Knight, che era con Tupac a Las Vegas quando è stato ucciso nel settembre 1996, ha raccontato che la madre del rapper, Afeni Shakur, voleva che il figlio venisse cremato immediatamente. A tarda sera qualcuno lo avrebbe messo in contatto con una persona che lavorava per una sorta di impresa funebre, Knight gli avrebbe chiesto di cremare Tupac ma gli avrebbe risposto di essere impegnato per i giorni successivi.
A quel punto Knight si sarebbe fatto dare l’indirizzo per poi presentarsi a casa sua con due borse piene di contanti: in una c’erano 200 mila dollari, nell’altra un milione. Prima gli avrebbe offerto quella da 200 mila, ricevendo un altro rifiuto. Poi avrebbe alzato decisamente la posta mettendo sul tavolo entrambe. Di fronte a 1,2 milioni di dollari, sostiene Knight, l’uomo avrebbe accettato di cremare Tupac quella stessa notte.

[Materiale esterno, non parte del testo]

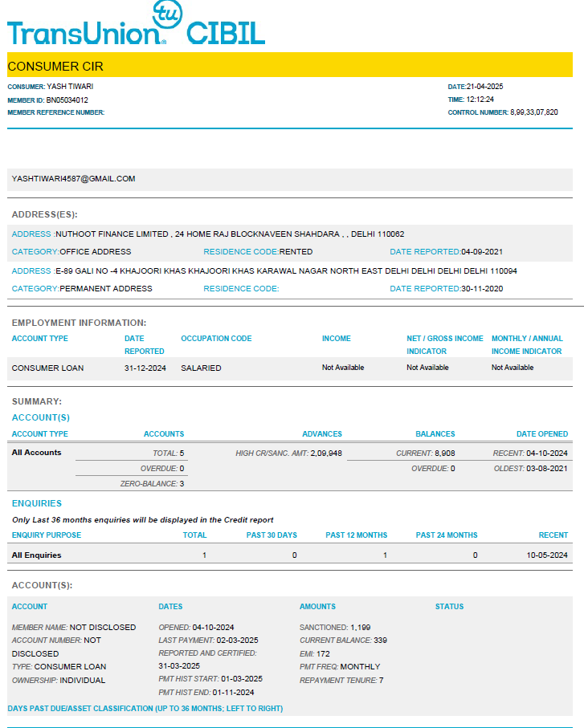The image size is (584, 728).
Task: Click the TransUnion CIBIL logo
Action: pyautogui.click(x=136, y=25)
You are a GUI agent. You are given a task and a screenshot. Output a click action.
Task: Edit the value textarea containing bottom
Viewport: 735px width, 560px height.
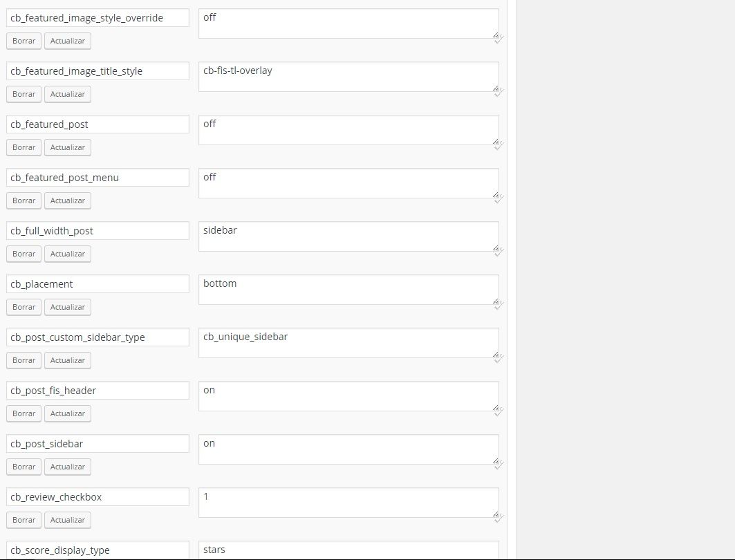pos(348,290)
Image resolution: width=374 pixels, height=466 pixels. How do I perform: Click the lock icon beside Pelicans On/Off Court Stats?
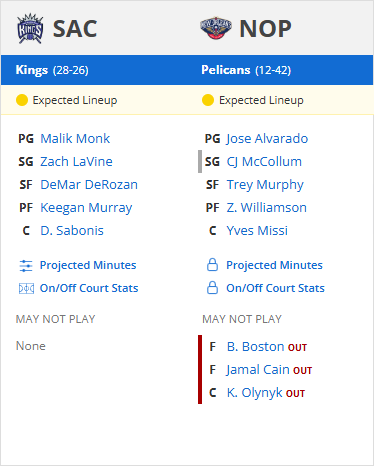pyautogui.click(x=212, y=288)

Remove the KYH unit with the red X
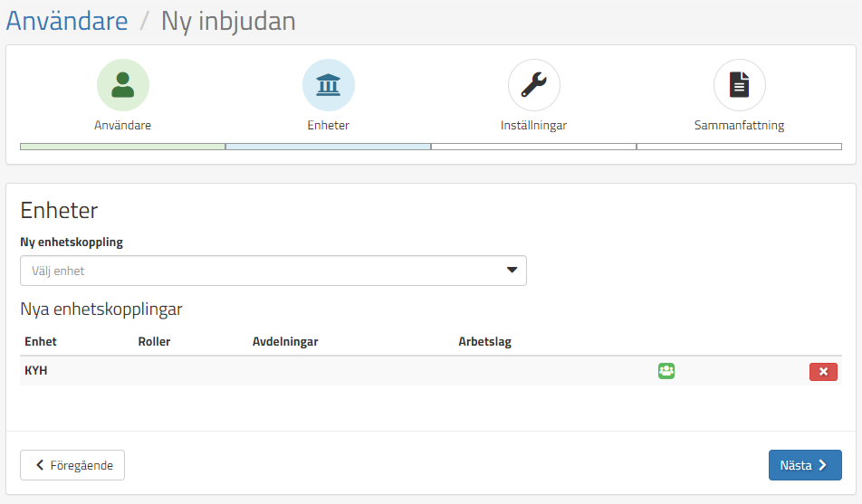pyautogui.click(x=823, y=371)
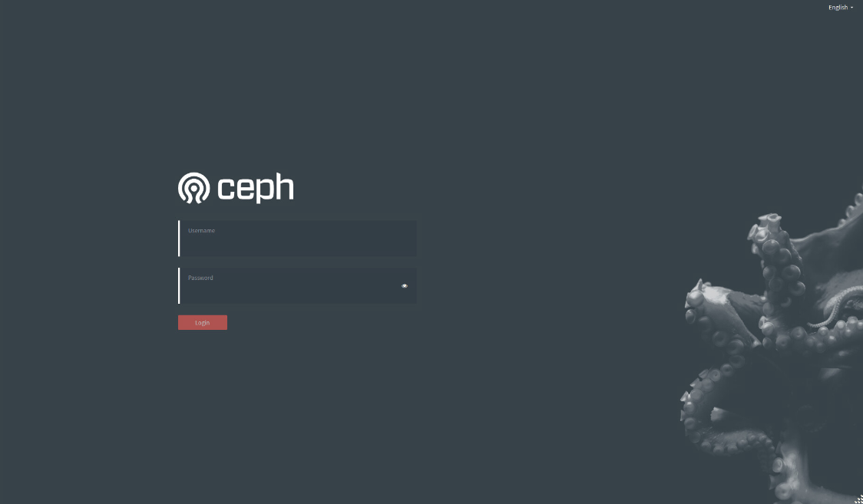Click the octopus tentacle background image
This screenshot has height=504, width=863.
(772, 346)
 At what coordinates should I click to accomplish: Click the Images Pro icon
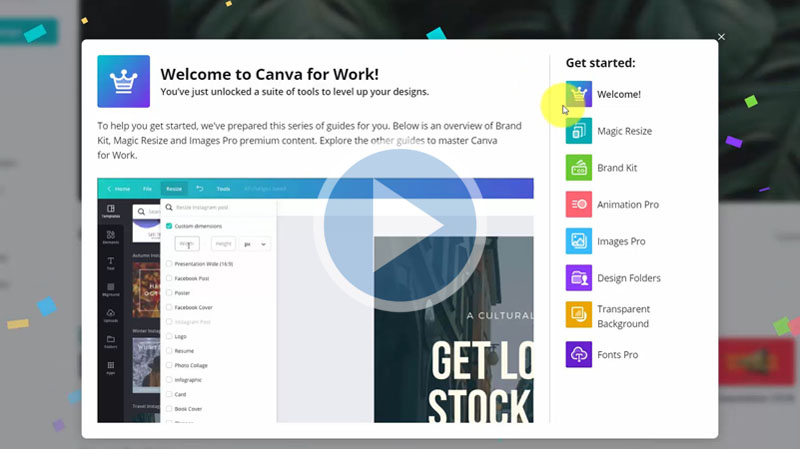click(579, 241)
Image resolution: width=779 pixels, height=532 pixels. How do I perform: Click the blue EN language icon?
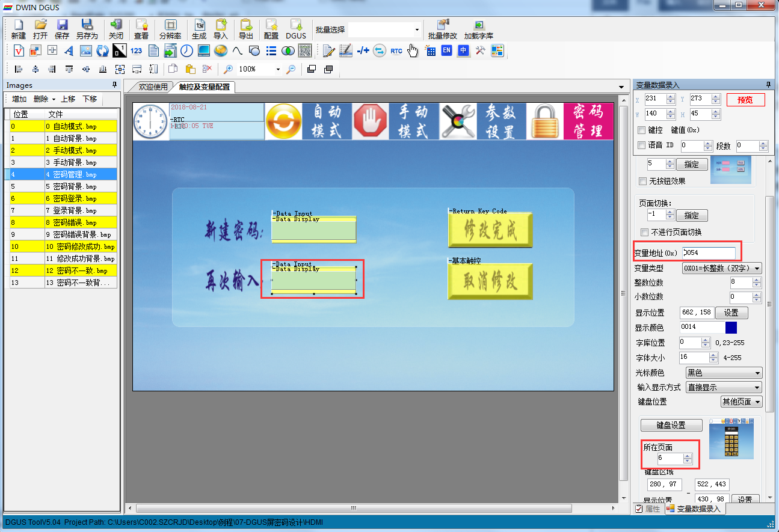click(x=446, y=51)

Ma è quello che sarebbe successo dopo la parte più sorprendente del racconto. Secondo Knight, Afeni avrebbe fatto arrivare alcune persone nella stanza dell’hotel di Las Vegas dove alloggiava. Le ceneri di Tupac sarebbero state messe in diverse canne e fumate. Non è la prima volta che Knight racconta questo particolare. Già nel luglio 2025 aveva ricostruito la scena a People in termini molto espliciti: «I suoi amici l’hanno messo in una canna. L’hanno fumato». Aveva anche raccontato: «Ero probabilmente l’unico a non averlo fumato». Knight aveva spiegato di essere in libertà vigilata e di avere quindi evitato di partecipare.

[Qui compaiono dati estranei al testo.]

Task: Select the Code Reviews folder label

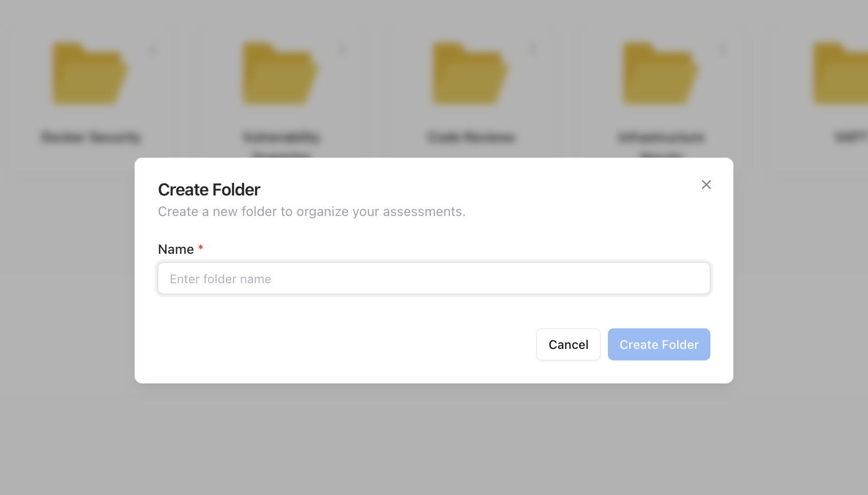Action: pyautogui.click(x=470, y=137)
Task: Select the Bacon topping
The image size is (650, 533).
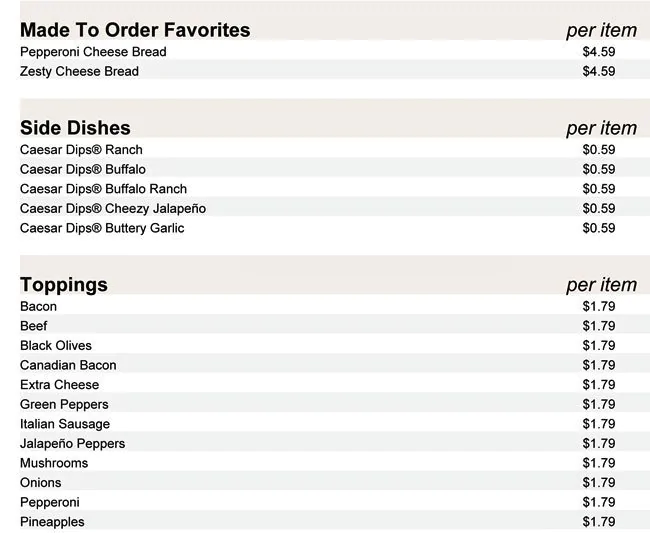Action: [x=39, y=306]
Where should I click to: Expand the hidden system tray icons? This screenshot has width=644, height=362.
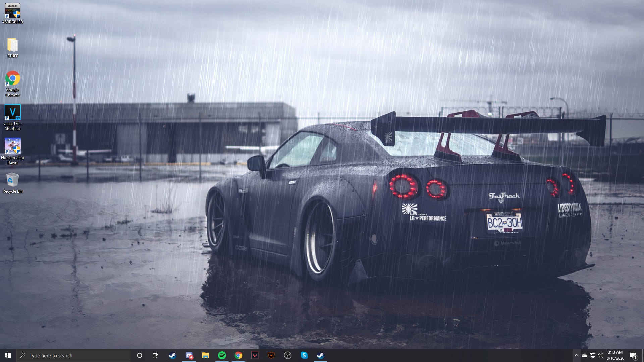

Nella nuova versione raccontata a TMZ aggiunge proprio questo particolare: avrebbe detto alla madre di Tupac che fumare le ceneri del rapper avrebbe potuto costituire una violazione della libertà vigilata. Il racconto arriva mentre Duane «Keefe D» Davis è accusato dell’omicidio di Tupac. Anche qui Knight ha aggiunto un particolare: secondo lui Davis non sarebbe stato l’unico coinvolto in quello che ha definito l’«assassinio» del rapper.